On Feb 26, 2007, at 18:58, Ryan Schmidt wrote:
You are right. This will not work on 10.3 simply because 10.3
installations are not capable of building universal binaries. I
have just added a warning (we could transform it into an error)
when the +universal variant is selected on machines where the
Universal SDK is not installed. This will cover machines running
10.3 and incomplete 10.4 installs.
What is the difference between a warning and an error? Are you
saying it just prints a message, then tries to continue? How could
it succeed if the universal SDK is not present?
Yes, it will try to continue.
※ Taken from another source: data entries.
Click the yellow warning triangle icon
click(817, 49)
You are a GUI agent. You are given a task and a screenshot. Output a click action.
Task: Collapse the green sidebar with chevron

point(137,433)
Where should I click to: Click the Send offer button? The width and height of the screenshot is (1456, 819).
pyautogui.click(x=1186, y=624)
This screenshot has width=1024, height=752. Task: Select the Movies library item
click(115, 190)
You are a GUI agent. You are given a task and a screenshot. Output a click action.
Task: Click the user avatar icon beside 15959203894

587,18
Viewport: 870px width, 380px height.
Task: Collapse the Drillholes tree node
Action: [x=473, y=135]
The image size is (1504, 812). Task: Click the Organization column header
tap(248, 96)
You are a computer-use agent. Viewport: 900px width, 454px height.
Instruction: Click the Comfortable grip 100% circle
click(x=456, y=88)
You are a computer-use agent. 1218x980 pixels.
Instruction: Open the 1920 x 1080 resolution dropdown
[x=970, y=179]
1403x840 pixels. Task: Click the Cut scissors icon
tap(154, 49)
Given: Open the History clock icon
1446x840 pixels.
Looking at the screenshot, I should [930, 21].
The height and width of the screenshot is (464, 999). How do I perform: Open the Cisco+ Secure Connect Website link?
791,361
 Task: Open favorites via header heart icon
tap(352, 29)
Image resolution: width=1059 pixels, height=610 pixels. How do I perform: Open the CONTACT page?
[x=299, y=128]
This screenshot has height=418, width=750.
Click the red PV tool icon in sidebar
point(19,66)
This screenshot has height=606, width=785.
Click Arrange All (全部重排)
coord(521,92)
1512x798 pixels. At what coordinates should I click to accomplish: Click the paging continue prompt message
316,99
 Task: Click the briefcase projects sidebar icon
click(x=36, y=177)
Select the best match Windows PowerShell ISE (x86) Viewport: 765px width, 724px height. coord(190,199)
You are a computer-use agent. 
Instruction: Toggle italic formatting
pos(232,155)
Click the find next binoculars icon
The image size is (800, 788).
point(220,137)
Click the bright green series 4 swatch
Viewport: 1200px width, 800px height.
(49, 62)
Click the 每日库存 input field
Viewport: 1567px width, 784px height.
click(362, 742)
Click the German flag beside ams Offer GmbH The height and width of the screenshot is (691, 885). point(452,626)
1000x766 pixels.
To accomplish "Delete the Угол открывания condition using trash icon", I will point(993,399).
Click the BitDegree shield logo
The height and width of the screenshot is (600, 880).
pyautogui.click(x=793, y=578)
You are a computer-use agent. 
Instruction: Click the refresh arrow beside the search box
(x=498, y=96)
If the port is tailored in some way,
this may work even if the SDK isn't present, hence the warning. I
agree that it could have been made an error.
I realize that this code should be modified when Leopard will be
out, for example, we should not specify 10.4 universal SDK on
Leopard if all the libraries there are universal. But I can only
speculate for now.
I do not believe that any such changes would need to be made when
Leopard is out. Leopard should be able to run 10.4 universal
binaries. And we should continue to make 10.4 universal binaries
even when on Leopard, so that any universal binaries that were made
there will still run on 10.4. Are we setting
MACOSX_DEPLOYMENT_TARGET=10.4? If not, we should be.
Well, on Leopard we might accept to build universal binaries even if
the user did not install the universal binary SDK.